5.2. Positive Training versus Negative Training

An experiment was conducted to compare the effects of positive training and negative training during a one-week video streaming period. The objective was to assess the impact of these training approaches on the performance of the model in detecting the desired events. Starting from the base model, we collected the streaming data, labeled them using the binary classifier, and started the fine-tuning process. The collected data were separated into two sets: (1) positive samples, which are images with at least one estrus cow appearing on the scene, and (2) negative samples, which contained only normal cows with no estrus behaviors. With positive learning, the detection model was only trained on positive cow images while ignoring the negative ones. As for negative learning, we exclusively utilized negative cow images to train the detection model. After one week of streaming, the negative model was unable to detect any estrus cows. Despite inheriting weights from the base model, which was originally trained with positive images, the negative models were not able to detect estrus cows in the streaming video. This is because they adapted their weights to learn only negative cases and ignored all positive cases. In contrast, both the positive model and the combined model were able to detect estrus cows in the video. Figure 7 shows a comparison of the accuracy between the positive model and the combined model at different timestamps.
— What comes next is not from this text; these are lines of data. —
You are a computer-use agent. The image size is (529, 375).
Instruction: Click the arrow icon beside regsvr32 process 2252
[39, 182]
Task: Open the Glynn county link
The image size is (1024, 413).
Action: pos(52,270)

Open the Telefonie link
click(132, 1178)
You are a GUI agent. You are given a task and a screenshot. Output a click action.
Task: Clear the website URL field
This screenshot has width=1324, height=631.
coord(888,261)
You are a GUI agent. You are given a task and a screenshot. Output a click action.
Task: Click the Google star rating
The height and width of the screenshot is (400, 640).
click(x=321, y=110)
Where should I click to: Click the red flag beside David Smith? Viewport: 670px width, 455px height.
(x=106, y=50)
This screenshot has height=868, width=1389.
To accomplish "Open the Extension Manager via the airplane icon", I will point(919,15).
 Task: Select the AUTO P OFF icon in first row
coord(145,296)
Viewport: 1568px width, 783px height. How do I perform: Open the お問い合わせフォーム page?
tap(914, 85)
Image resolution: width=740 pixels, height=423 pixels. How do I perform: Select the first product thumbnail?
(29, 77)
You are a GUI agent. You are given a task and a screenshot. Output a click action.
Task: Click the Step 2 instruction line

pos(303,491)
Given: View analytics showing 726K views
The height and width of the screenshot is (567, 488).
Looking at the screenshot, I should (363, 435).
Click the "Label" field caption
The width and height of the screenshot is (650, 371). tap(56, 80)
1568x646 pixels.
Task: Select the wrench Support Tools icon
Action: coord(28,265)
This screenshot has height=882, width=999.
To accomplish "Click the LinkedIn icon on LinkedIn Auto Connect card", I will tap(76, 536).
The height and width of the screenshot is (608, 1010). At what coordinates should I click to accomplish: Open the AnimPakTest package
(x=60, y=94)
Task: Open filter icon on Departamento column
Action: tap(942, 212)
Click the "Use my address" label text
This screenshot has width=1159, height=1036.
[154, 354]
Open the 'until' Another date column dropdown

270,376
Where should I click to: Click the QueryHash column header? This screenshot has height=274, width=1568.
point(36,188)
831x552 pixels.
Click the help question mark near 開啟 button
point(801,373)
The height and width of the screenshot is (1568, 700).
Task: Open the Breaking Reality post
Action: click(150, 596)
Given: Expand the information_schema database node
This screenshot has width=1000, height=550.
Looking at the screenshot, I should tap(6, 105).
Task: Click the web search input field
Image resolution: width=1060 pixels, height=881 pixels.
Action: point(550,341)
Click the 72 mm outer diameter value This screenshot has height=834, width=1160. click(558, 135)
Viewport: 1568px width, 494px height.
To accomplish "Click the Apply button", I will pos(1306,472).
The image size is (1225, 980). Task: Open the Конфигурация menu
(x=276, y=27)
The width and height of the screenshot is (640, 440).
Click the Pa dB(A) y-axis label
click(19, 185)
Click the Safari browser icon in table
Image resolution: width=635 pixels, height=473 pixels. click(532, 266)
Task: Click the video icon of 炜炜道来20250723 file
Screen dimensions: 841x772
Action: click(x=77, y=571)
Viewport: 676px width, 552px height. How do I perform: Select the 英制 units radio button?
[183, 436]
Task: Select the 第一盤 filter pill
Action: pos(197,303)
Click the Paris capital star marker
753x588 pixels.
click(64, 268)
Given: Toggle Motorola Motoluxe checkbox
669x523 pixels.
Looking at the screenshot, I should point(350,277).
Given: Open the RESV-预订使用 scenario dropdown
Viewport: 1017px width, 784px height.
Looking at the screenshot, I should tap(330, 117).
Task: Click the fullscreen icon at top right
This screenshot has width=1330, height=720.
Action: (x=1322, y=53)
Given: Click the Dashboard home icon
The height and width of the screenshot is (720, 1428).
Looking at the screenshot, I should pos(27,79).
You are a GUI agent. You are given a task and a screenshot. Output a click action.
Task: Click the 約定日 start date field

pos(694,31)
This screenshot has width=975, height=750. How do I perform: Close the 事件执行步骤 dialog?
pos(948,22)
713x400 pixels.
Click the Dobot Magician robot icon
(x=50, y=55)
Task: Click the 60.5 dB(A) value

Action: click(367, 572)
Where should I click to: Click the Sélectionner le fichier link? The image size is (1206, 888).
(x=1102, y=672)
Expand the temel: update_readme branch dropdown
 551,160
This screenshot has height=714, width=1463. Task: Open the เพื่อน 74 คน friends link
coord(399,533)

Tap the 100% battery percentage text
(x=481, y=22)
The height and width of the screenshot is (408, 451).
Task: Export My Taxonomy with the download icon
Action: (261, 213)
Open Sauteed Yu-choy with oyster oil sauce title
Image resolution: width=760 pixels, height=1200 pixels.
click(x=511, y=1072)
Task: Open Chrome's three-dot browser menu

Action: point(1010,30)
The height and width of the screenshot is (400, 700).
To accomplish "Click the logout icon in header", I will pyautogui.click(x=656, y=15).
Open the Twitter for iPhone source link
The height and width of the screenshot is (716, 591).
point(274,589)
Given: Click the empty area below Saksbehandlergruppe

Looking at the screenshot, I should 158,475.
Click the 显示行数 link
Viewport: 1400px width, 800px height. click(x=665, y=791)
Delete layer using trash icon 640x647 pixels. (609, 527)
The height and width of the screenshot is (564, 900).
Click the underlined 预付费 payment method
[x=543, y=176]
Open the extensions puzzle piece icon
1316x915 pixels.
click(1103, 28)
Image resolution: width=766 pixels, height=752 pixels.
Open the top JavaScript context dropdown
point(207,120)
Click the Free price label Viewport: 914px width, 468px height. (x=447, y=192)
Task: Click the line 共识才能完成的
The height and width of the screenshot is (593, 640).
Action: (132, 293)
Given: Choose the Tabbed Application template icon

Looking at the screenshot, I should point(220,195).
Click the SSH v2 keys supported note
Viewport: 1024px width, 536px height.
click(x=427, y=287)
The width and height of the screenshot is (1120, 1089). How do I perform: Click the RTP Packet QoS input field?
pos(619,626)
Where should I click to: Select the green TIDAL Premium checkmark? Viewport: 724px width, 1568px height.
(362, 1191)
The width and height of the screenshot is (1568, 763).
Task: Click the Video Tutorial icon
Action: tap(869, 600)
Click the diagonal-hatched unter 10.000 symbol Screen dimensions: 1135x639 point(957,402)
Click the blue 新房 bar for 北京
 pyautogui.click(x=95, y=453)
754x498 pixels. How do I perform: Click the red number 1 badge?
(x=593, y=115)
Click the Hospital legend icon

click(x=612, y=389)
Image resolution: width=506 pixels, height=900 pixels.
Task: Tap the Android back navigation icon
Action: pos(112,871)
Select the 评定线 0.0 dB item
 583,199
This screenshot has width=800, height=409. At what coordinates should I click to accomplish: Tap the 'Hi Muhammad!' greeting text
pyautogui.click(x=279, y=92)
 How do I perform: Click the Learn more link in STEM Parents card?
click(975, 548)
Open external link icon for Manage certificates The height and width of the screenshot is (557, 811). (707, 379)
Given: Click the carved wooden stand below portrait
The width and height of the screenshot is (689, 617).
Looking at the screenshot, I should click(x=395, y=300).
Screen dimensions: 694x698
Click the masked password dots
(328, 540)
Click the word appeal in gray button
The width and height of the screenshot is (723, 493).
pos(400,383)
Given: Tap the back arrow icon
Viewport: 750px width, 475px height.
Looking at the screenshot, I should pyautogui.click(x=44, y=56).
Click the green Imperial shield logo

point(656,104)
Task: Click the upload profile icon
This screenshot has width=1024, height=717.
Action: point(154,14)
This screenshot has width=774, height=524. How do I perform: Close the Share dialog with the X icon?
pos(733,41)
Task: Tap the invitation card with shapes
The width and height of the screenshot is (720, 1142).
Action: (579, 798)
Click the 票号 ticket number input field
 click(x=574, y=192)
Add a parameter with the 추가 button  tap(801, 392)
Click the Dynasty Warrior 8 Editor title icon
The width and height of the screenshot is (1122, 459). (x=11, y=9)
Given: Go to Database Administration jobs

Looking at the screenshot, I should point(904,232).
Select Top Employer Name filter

The positive model detected a higher number of false positives compared to the combined models, despite detecting the same number of true positive images. This disparity occurred because the positive model solely learned from the estrus samples and did not have the opportunity to learn from the negative samples. Consequently, its accuracy dropped to 2.55% and 0.68% for daytime and nighttime, respectively. In contrast, the combined model was able to learn from both positive and negative samples, resulting in an accuracy of 13.26% and 66.67% for the daytime and nighttime models, respectively. This demonstrates that the detection model trained on both positive and negative samples outperforms one trained solely on positive samples.

6. Conclusions

This study proposes an iterative training approach that leverages a binary classifier to improve the accuracy of object detection in identifying abnormal objects, specifically estrus cows. By utilizing the lightweight YOLOv5 object detection model on edge devices like the Jetson Nano, we successfully monitored surveillance videos during both daytime and nighttime conditions. The streaming data collected were labeled by a binary classifier, and both the detection models and the binary classifiers underwent an iterative training process to adapt and fine-tune their weights according to changing environmental conditions. Our approach enabled the real-time monitoring and detection of abnormal events, such as estrus cows, in challenging surveillance scenarios. The use of a binary classifier significantly reduced the need for human intervention in the labeling process, thereby alleviating the workload associated with manually correcting incorrect labels (false positives) during training. Our demonstration showed that employing a binary classifier substantially decreases the time and effort required for correcting image labels, making it a more efficient alternative to manual labeling. Moreover, our approach achieved comparable accuracy and gradually reached the highest performance within a reasonable timeframe. The binary classifiers can also be trained independently of the detection models, making them reusable and upgradeable modules for large-scale surveillance videos. Our approach for estrus cow detection was validated using two test video streams, achieving impressive results with an estrus accuracy of up to 100% and a mAP@0.5 of 0.995. Additionally, the annotation time was reduced by up to 98% compared to manual labeling. For future work, our plan includes enhancing the YOLOv5 models by incorporating other real-time object detectors and testing them on various edge devices. This expansion aims to assess the effectiveness of our proposed iterative training in different setup environments.